BSC-ES / autosubmit-config-parser

Library used to read Autosubmit 4 experiment data.
3 stars 1 forks source link

Improve dict_replace_value performance #14

Open LuiggiTenorioK opened 3 months ago

LuiggiTenorioK commented 3 months ago

In GitLab by @Lerriola on Jul 26, 2024, 10:48

_This idea of improvement arose while profiling the testing suite and identifying that the dict_replace_function performance (same for the list_replace_value) could be improved._

File where the function is found: https://earth.bsc.es/gitlab/es/autosubmit4-config-parser/-/blob/main/autosubmitconfigparser/config/configcommon.py#L562

The change would be to use memoization (adding a small "cache", so we don't go through the same values in the dict).

def dict_replace_value(self, d: dict, old: str, new: str, memo=None) -> dict:
    if memo is None:
        memo = {}

    # Check if we've already processed this dictionary
    if id(d) in memo:
        return memo[id(d)]

    x = {}
    for k, v in d.items():
        if isinstance(v, dict):
            v = self.dict_replace_value(v, old, new, memo)
        elif isinstance(v, list):
            v = self.list_replace_value(v, old, new, memo)
        elif isinstance(v, str):
            v = v.replace(old, new)
        x[k] = v

    # Remember this result
    memo[id(d)] = x
    return x

cc: @dbeltrankyl

LuiggiTenorioK commented 3 months ago

In GitLab by @dbeltrankyl on Aug 5, 2024, 10:31

Hello @Lerriola ,

Thanks for the suggestion. I have to check it, but I think this is unnecessary.

This function what it does is to replace a placeholder for another value. And the dict is the yaml structure, so it is recursive to go deeper in the dictionary.

Example:

Jobs:
 job:
   test: %test.a%
test:
 a: %test.b%
 b: "b"

What the code does:

1) iteration values

k =[jobs(dict),test(dict)]

v =[job(dict),a(str),b(str)]

2) iteration, parses jobs

k= [job(dict)] # note that K is V of previous iteration

v= [test(str)=%test.a%]

new_v = [test(str)=%test.b%]

3) iteration, parses test

k =[jobs(dict),test(dict)]

v =[job(dict),a(str)=%test.b%,b(str)="b"]

new_v = [job(dict),a="b",b="b"]

4) iteration, still on test

k =[jobs(dict),test(dict)]

v =[job(dict),a(str)="b",b(str)="b"]

new_v = "no changes"

End result:

Jobs:
 job:
   test: %test.b%
test:
 a: "b"
 b: "b"

So, as you can see ( or I tried to explain ), the values are only iterated once.

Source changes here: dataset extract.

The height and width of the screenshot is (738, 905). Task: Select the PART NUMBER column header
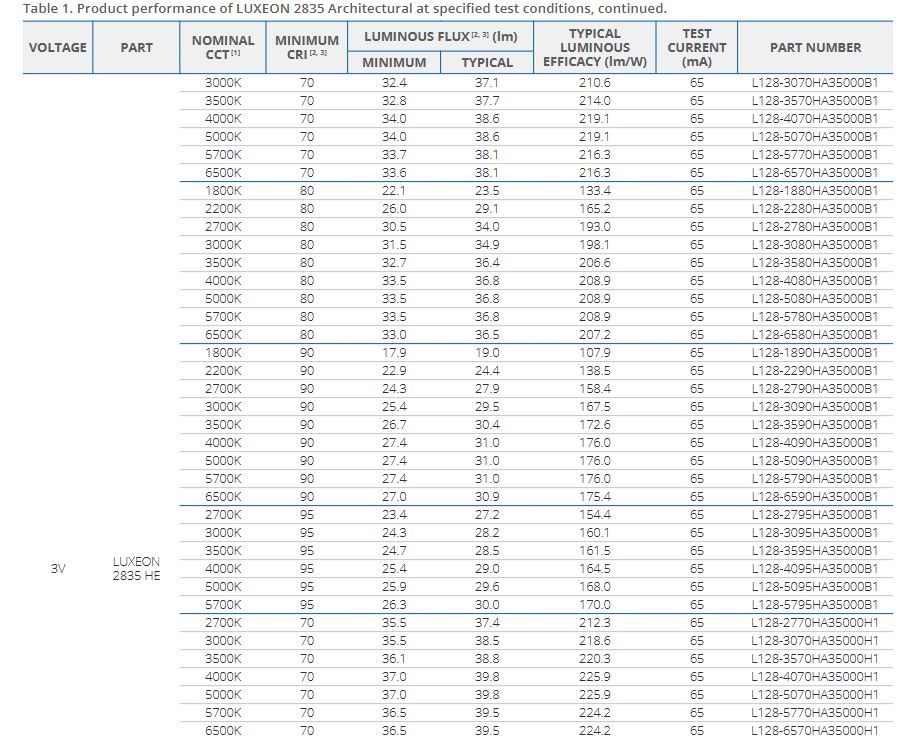tap(815, 47)

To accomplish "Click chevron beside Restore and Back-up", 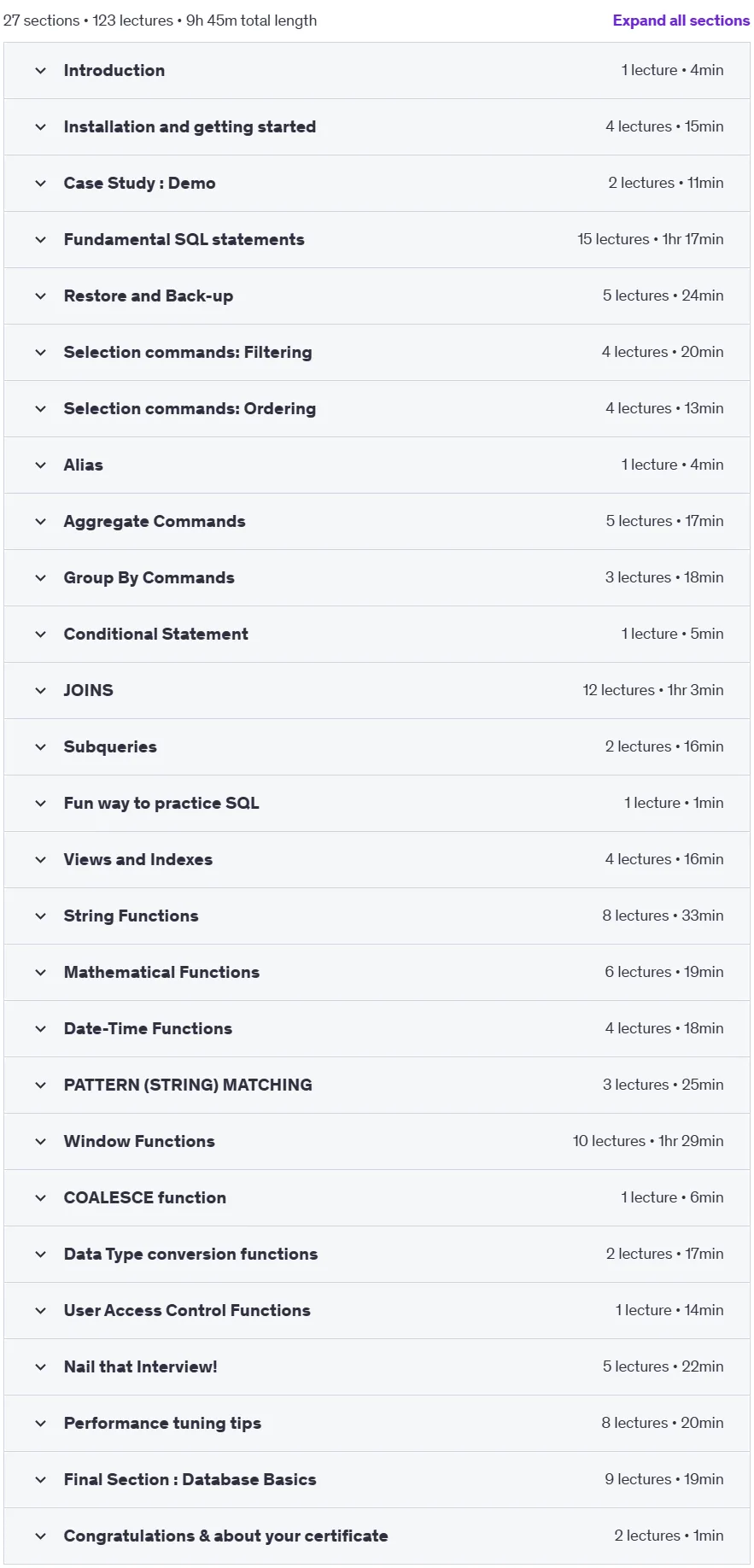I will [40, 296].
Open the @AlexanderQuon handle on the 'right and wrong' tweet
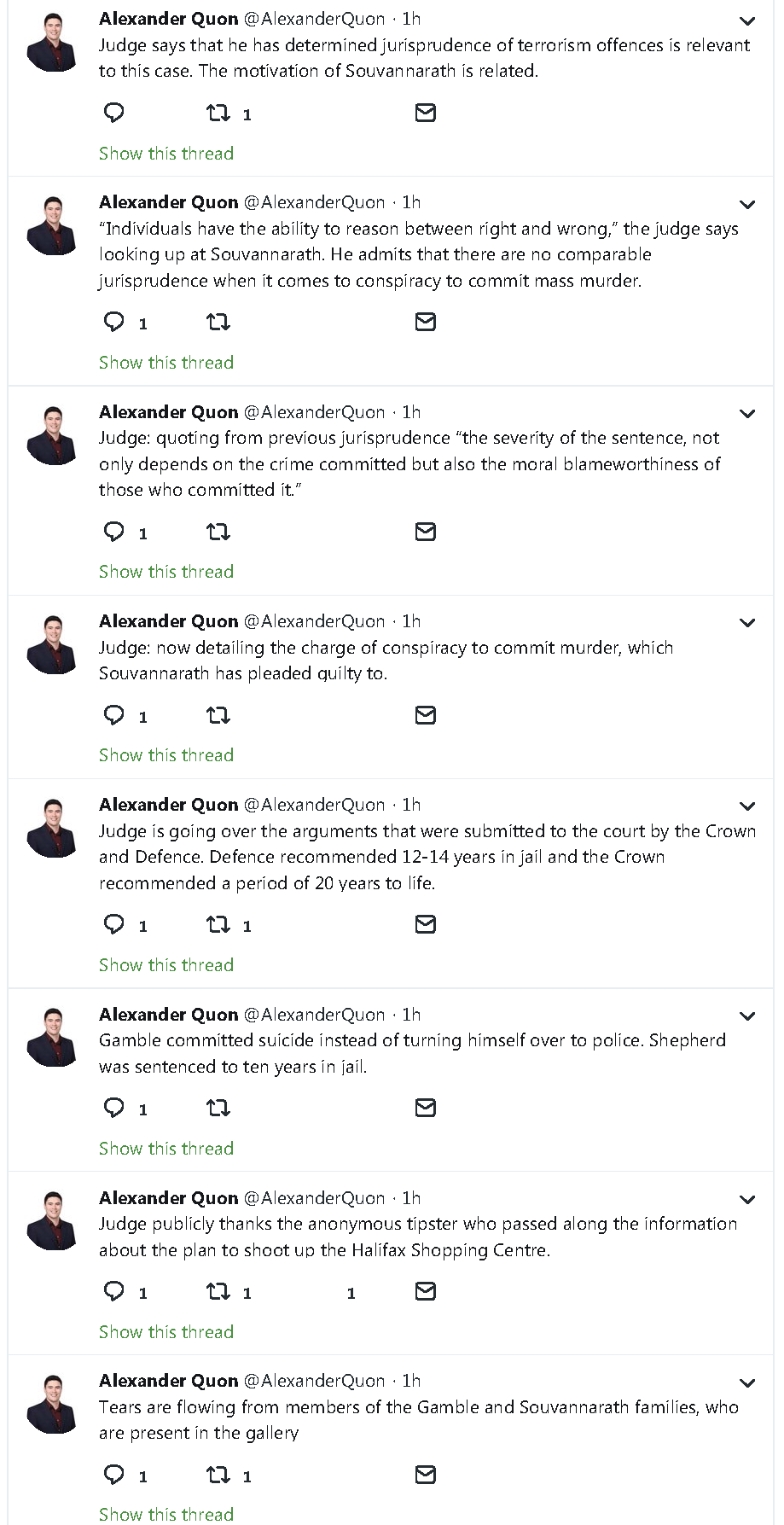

However, the dict_replace is, indeed, called multiple times with the original dictionary. In the example, you may notice that there is still a %placeholder%, so Autosubmit detects it and calls the whole function again to remove it.

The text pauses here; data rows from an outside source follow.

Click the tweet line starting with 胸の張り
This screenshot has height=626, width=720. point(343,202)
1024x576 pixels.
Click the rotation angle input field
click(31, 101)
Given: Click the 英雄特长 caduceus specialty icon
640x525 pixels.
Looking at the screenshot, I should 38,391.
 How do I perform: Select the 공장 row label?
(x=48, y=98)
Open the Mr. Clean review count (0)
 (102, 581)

So, the function to improve somehow is:

def substitute_dynamic_variables(self, parameters=None, max_deep=25, dict_keys_type=None, not_in_data="", in_the_end=False):

LuiggiTenorioK commented 3 months ago

In GitLab by @dbeltrankyl on Aug 5, 2024, 10:36

Also, stuff like having a %PLAceholder% that is never converted ( because the value is not found ) will cause to autosubmit to call this function 25 times. This is the first thing that should've improved and maybe this is the cause of the slowness on the testing suite

LuiggiTenorioK commented 3 months ago

In GitLab by @dbeltrankyl on Aug 5, 2024, 10:41

mentioned in issue testing_suite#65

LuiggiTenorioK commented 3 months ago

In GitLab by @dbeltrankyl on Aug 9, 2024, 12:15

Hello @Lerriola

I did a merge request to reduce the number of calls !7 ( not inside the function you mentioned but the calls that are calling it). It will reduce the delay of the testing suite, but I think it will not be enough only with that.

Also, since the AS versions require a specific version of the Autosubmitconfigparser to use this modification, you will need to wait until the beta of v4.1.10

LuiggiTenorioK commented 3 months ago

In GitLab by @Lerriola on Aug 9, 2024, 14:13

Hi @dbeltrankyl, thanks for all the help. I saw the merge request and saw that you basically removed the recursive calls there?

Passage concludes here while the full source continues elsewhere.